Smart buildings – the missing piece of the puzzle

The UK government plans to cut emissions in 30 million buildings with its net zero strategy. Installing low carbon heat pumps to replace gas boilers and grants for electric vehicles are among some of the suggested tactics. Yet one important piece of the puzzle was missing from the raft of proposals – smart technology, in particular smart buildings. Jamie Cameron, Director of Digital Solutions at Johnson Controls UK&I, investigates. 

Forty per cent of carbon is generated by our buildings, meaning that innovation in technology holds unique potential to drive down carbon dependence in this area. Thankfully, these technologies already exist, but we need to implement them in the right ways to get the most out of our buildings.

Where are we now?

Businesses across the UK are implementing smart solutions, just not at the pace required to see real change. Our recent research shows that only 34% of UK buildings are fitted with smart technology yet, when asked how important this technology is to performing their role, almost every respondent (99%) saw its value. When looking at these figures, the disconnect between awareness and action becomes clear.

When the pandemic disrupted the world of work, the focus for smart tech turned to health and safety. Businesses across the country implemented point solutions such as thermal cameras, contactless access controls, air purification systems and remote management into buildings to make it safe for employees to return to work. At the time, it was what we needed for our buildings.

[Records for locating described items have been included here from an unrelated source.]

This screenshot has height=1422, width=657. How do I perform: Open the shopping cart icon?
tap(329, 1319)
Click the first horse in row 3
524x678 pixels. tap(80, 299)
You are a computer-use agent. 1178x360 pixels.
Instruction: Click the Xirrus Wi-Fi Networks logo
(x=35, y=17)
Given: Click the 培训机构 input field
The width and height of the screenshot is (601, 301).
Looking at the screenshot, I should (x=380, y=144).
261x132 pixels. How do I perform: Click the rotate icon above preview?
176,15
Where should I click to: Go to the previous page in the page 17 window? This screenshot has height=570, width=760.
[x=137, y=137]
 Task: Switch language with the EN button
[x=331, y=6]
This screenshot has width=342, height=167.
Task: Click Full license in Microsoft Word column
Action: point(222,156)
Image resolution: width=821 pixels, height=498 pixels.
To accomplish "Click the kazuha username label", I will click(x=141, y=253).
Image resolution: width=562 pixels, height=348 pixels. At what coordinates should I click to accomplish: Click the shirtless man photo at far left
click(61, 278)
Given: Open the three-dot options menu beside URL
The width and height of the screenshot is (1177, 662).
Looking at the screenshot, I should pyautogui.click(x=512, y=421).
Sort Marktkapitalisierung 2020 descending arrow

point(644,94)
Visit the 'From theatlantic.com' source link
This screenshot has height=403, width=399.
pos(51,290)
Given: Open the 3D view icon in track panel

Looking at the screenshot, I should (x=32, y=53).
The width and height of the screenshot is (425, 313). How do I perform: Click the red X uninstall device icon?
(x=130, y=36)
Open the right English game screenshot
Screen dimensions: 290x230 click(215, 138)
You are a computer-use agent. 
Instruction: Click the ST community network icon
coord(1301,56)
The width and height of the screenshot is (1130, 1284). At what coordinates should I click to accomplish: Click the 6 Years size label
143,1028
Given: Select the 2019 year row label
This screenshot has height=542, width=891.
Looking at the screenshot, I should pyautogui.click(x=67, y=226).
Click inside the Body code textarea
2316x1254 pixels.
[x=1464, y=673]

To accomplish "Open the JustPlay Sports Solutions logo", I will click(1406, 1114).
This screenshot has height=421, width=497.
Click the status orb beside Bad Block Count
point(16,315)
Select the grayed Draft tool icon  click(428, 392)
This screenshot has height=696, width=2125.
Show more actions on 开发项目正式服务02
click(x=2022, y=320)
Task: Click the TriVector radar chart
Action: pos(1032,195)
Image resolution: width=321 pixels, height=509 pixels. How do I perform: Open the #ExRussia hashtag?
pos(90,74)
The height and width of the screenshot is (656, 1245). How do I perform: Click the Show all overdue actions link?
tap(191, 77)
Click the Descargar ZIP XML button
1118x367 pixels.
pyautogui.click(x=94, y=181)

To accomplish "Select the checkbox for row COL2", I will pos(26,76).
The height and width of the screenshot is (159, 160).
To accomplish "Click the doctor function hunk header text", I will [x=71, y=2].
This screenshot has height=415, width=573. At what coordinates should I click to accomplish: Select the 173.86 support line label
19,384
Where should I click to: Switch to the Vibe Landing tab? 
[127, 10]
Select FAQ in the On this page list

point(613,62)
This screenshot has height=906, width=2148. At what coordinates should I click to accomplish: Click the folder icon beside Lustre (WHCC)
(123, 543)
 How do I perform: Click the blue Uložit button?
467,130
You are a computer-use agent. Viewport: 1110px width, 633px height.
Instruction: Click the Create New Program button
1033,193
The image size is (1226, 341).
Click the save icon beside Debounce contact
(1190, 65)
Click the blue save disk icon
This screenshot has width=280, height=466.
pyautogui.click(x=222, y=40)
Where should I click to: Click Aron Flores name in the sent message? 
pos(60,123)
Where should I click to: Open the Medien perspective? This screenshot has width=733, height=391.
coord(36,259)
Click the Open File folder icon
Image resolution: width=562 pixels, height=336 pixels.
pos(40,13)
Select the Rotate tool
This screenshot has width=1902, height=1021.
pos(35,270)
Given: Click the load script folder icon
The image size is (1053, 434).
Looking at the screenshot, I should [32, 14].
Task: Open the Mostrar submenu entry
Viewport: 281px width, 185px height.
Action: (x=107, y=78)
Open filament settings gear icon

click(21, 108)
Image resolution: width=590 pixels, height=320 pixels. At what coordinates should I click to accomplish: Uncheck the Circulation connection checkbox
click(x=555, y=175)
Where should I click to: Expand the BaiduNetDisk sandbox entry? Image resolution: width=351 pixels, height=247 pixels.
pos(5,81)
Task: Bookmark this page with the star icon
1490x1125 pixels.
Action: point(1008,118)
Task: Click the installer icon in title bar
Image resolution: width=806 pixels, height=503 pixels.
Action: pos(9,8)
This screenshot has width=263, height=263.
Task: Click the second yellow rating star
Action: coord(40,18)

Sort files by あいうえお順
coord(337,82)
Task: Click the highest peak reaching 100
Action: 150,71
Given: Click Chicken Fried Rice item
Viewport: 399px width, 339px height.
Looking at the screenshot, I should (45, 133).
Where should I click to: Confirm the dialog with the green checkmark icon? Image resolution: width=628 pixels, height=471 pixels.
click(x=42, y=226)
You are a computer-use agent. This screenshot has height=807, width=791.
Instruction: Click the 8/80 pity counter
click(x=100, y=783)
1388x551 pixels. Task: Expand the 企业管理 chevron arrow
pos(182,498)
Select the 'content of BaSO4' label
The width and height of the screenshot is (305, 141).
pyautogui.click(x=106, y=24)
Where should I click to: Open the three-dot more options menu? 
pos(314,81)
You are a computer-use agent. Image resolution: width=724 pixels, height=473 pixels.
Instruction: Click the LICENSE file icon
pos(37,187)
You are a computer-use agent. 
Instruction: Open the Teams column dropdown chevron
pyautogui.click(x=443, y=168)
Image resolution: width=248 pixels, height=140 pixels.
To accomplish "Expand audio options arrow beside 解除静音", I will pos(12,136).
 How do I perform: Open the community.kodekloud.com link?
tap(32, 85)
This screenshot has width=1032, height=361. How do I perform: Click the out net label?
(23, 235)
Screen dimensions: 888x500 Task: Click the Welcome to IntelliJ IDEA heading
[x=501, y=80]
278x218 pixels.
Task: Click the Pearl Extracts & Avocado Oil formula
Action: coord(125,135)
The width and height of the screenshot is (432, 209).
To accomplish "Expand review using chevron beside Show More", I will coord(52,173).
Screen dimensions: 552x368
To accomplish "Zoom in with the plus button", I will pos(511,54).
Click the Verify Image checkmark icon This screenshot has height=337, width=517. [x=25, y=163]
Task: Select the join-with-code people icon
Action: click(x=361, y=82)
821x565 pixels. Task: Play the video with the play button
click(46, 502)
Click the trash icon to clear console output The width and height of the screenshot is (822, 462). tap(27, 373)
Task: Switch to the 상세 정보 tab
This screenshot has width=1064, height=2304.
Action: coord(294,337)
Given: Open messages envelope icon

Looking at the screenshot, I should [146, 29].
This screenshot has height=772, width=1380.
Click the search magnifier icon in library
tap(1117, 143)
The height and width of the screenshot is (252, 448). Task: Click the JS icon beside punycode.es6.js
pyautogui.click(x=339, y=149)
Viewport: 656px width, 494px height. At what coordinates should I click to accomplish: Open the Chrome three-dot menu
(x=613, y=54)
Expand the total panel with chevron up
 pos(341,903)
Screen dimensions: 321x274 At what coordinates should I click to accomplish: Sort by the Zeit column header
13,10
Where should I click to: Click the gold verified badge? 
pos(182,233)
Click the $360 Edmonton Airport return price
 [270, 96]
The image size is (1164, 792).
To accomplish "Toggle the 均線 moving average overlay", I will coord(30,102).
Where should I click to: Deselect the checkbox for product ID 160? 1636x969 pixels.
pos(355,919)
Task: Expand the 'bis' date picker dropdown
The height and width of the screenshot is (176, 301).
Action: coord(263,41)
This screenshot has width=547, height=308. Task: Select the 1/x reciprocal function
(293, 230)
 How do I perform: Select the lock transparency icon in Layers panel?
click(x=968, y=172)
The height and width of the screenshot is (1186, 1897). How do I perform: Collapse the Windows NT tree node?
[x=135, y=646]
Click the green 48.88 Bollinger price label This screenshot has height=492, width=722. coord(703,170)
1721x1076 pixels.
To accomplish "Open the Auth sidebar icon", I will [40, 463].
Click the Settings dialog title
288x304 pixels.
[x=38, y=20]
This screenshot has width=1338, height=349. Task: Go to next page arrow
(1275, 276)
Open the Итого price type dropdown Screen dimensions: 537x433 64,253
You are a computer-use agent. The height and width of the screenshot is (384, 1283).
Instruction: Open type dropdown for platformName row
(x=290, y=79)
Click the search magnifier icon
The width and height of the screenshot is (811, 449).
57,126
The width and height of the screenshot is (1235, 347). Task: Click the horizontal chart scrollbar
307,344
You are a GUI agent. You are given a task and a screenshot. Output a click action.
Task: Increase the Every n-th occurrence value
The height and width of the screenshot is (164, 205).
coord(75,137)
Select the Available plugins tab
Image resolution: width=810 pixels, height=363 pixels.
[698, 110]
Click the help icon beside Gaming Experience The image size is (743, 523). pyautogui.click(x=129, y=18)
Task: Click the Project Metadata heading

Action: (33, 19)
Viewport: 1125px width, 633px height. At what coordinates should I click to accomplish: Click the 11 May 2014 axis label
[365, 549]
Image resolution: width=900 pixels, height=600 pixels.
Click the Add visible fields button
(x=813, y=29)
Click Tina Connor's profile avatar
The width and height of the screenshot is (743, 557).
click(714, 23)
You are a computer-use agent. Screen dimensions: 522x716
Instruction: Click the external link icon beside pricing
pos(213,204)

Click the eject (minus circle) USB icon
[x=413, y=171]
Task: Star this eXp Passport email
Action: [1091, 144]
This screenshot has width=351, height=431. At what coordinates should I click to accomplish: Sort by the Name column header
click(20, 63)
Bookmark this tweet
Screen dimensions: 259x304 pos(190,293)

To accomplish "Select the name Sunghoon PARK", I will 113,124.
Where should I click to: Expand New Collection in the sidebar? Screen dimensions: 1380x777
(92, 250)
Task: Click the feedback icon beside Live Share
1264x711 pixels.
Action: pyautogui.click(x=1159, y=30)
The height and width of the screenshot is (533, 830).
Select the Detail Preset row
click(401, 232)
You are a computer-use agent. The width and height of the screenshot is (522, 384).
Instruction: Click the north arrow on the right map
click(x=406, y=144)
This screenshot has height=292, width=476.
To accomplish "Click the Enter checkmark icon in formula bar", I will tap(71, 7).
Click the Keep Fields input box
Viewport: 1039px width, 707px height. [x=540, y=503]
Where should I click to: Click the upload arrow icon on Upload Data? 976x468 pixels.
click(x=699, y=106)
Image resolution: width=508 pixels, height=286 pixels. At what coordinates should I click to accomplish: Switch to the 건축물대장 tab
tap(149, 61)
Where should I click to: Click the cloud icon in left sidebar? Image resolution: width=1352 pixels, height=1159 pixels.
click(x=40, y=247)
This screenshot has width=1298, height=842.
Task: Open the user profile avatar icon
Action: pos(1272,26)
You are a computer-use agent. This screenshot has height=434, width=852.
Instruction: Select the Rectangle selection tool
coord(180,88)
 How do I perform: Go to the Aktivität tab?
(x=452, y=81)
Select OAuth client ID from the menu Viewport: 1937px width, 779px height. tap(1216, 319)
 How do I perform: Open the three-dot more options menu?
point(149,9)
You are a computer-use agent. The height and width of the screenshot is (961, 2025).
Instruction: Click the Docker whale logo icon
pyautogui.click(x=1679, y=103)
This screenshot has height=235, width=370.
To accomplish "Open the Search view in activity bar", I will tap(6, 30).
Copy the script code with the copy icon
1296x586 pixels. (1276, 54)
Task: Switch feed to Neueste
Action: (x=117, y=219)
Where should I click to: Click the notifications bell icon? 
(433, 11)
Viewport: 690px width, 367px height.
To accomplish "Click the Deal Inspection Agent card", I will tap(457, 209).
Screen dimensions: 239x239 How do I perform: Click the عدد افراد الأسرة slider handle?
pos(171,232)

But as sustainability and efficiency conversations continue to take precedence; a new era is on the horizon. It may seem like a daunting goal, but in fact it isn’t. Businesses can meet net zero targets while remaining on track with employee safety and comfort. But this lies in holistically bringing smart solutions together and ceasing to rely on siloed approaches.

Tomorrow’s smart building

If we get the technology right in our buildings now, we can transform the way we use them in the years to come. But first we need to move away from solutions and concentrate on our desired outcomes. This means changing the way we operate: our buildings need to deliver ROIs and achieve net zero carbon and energy efficiency targets, all while ensuring occupant comfort and safety throughout. The smart building of the future will need to tick all these boxes.

The challenge is that we need to manage the combination of operating tech, bringing together multiple data sources and different systems to drive value. Digital twins, for example, can turn the physical world into computable objects. Computable objects provide a consistent way for software to manage and represent entities from the physical world. These can then be used to predict the future state of physical objects, and to simulate or test future processes. If a product is having any issues, or is nearing the end of its lifecycle, a digital twin can notify and send out an engineer with the right part to fix it first time. The building can remain energy-efficient while bringing down costs to the business.

The future is automated

With new technologies such as digital twins, IoT, ML, AI and Automation, smart buildings can operate without much human interference at all. Building management systems can maintain and optimise buildings on their own, and only need human intervention when they are notified.

Businesses now have the opportunity to create an environment that’s sustainable, efficient, and healthy. Covid-19 has woken us up to the issues of our health, and the climate crisis can no longer be ignored. If we create truly smart buildings, we’ll be in good stead to achieve the goals of shareholders, employees, customers, and regulators for the future.